De fato, como bem destacado pela autora acima citada, a eficiência na prestação dos serviços públicos deve abranger tanto o âmbito individual (atuação de cada servidor isoladamente considerado) quanto o institucional (os regulamentos, normas, estruturas, et coetera, devem funcionar adequadamente e de forma que o resultado esperado seja alcançado com eficiência).
Assim, a construção de um edifício que abrigará órgãos públicos deve otimizar os espaços, reduzir custos, conter acessibilidade adequada aos portadores de deficiência, ter boa localização, dentre diversos outros aspectos. Este é um exemplo claro de como a Administração Pública, enquanto instituição, pode dar concretude ao princípio constitucional da eficiência.
A jurisprudência já se manifestou sobre a força normativa e invocou o princípio da eficiência administrativa para fundamentar decisões e exigir a correção do comportamento do Estado. Sobre a necessidade de observância de referido princípio, veja-se o seguinte julgado do Superior Tribunal de Justiça:
AGRAVO REGIMENTAL. RECURSO ESPECIAL. PROCESSUAL CIVIL. INTIMAÇÃO DA SENTENÇA. INFORMAÇÃO INCOMPLETA. PREJUÍZO À PARTE. NULIDADE.
INEFICÁCIA DOS ATOS POSTERIORES. PRESERVAÇÃO DA BOA-FÉ E DA CONFIANÇA.
1. Nulidade da intimação que informa a extinção do processo quando, na verdade, houve procedência parcial. Prejuízo caracterizado.
2. A confiabilidade das informações processuais é essencial à preservação da boa-fé e da confiança do advogado, bem como à observância do princípio da eficiência da Administração.
3. AGRAVO REGIMENTAL DESPROVIDO.
(AgRg no REsp 1215128/RS, Rel.

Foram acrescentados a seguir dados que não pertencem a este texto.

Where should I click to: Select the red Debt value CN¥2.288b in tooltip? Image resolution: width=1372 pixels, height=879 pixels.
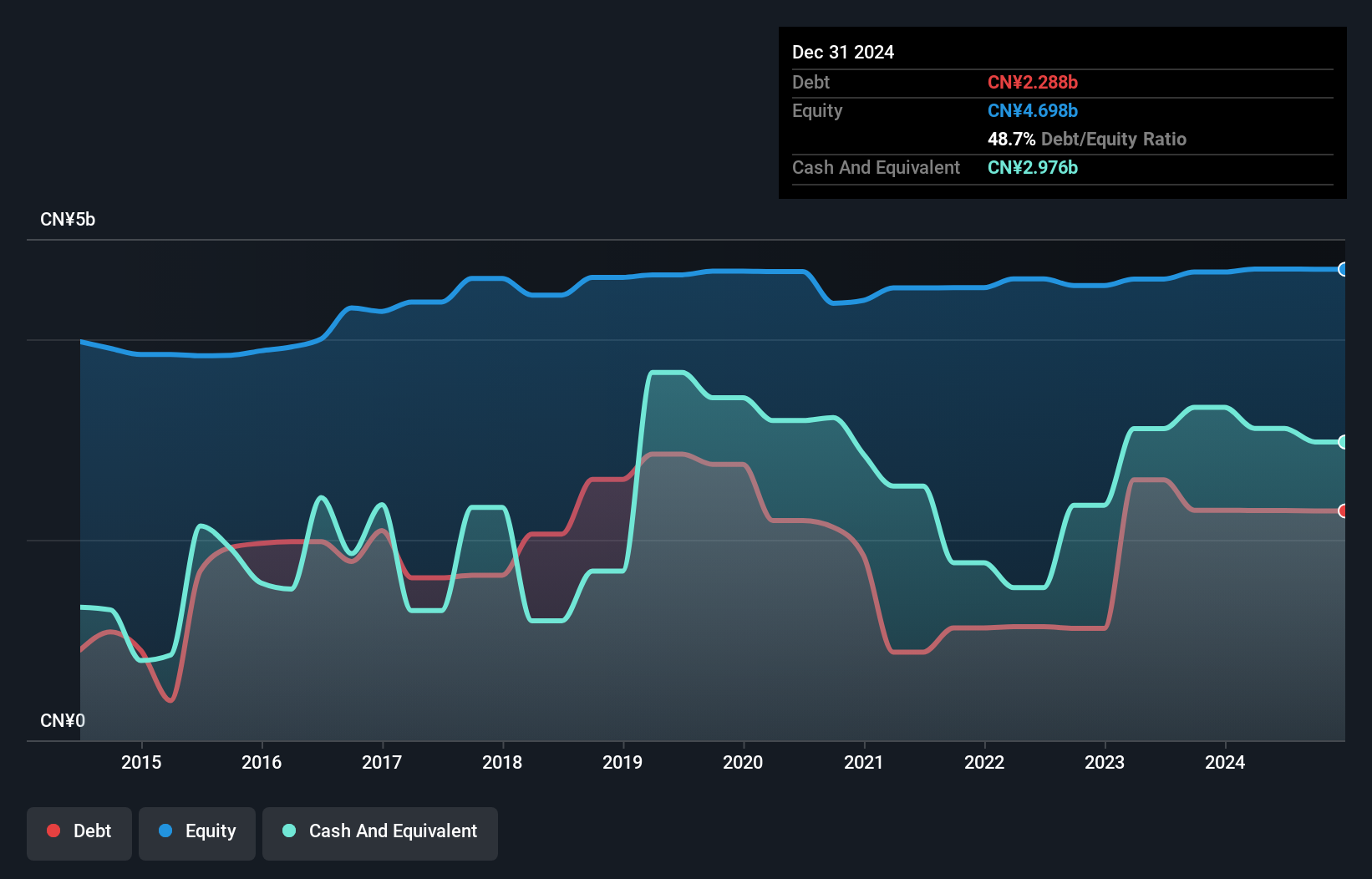coord(1034,82)
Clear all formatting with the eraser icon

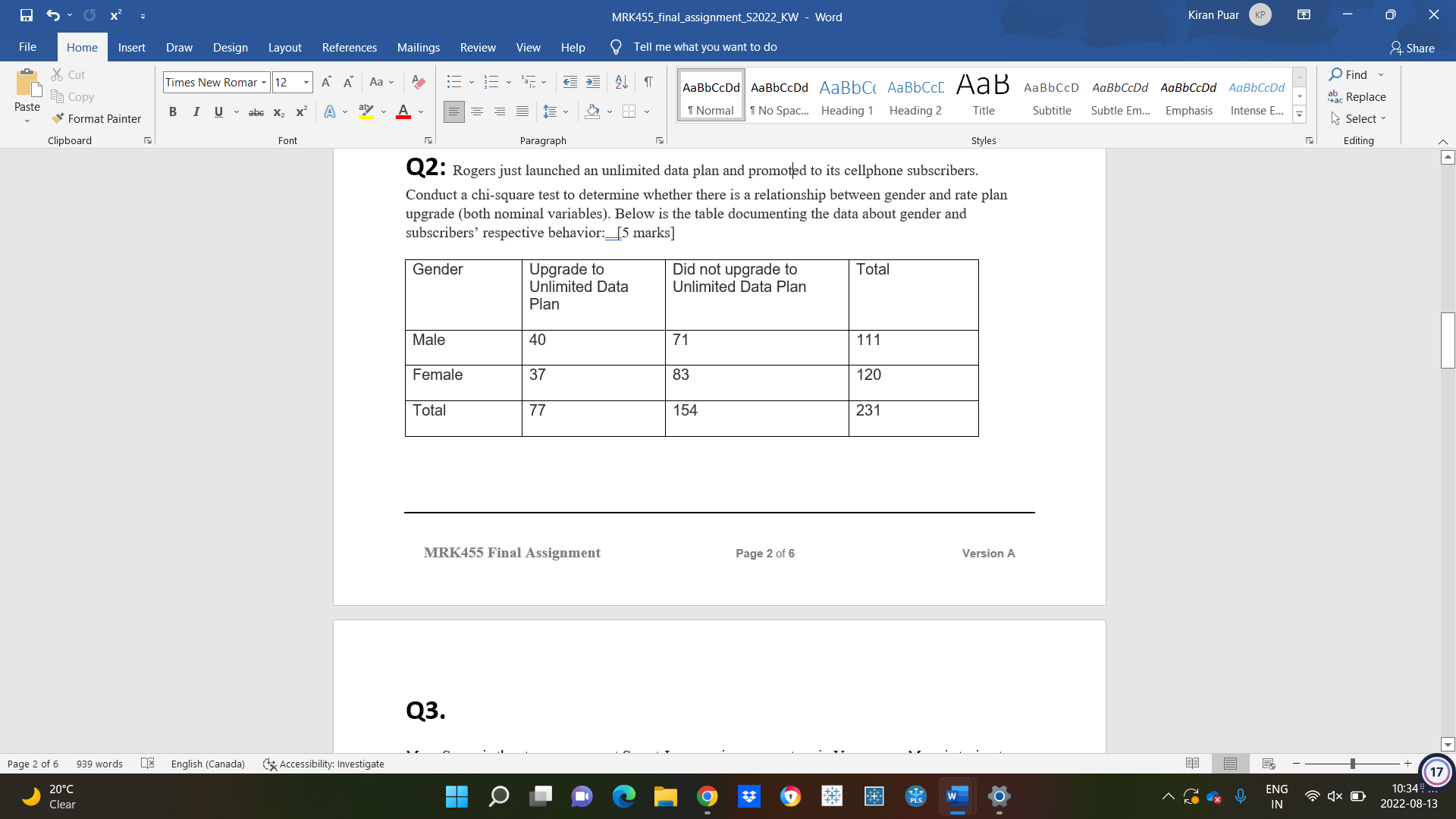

Ministro PAULO DE TARSO SANSEVERINO, TERCEIRA TURMA, julgado em 20/11/2012, DJe 26/11/2012)
destaques acrescentados
Como se pode observar no julgado supra, o princípio da eficiência não foi observado pelo Estado, através do Poder Judiciário, que trouxe informação errônea no conteúdo de intimação veiculada em imprensa oficial, induzindo em erro o administrado (no caso, o advogado).
CONSIDERAÇÕES FINAIS
Diante disso, conclui-se que o princípio constitucional da eficiência possui força normativa e é essencial para o bom funcionamento do Estado, sendo necessária sua observância para que os serviços públicos sejam prestados a tempo e modo corretos. Sua força normativa é inegável e é amplamente reconhecida pela jurisprudência.
REFERÊNCIAS BIBLIOGRÁFICAS
DI PIETRO, Maria Sylvia Zanella. Direito Administrativo. 22ª Edição. São Paulo. Atlas, 2009.
FURTADO, Lucas Rocha. Curso de Direito Administrativo. Belo Horizonte. Fórum, 2007.
HESSE, Konrad. A força normativa da Constituição. Porto Alegre: Sergio Antonio Fabris, 1991.
JUSTEN FILHO, Marçal. Curso de Direito Administrativo. 4ª Edição Revista e Atualizada. São Paulo. Saraiva, 2009.
STJ – AgRg no REsp 1215128/RS – Relator Ministro Paulo de Tarso Sanseverino, Terceira Turma, julgado em 20/11/2012, DJe 26/11/2012.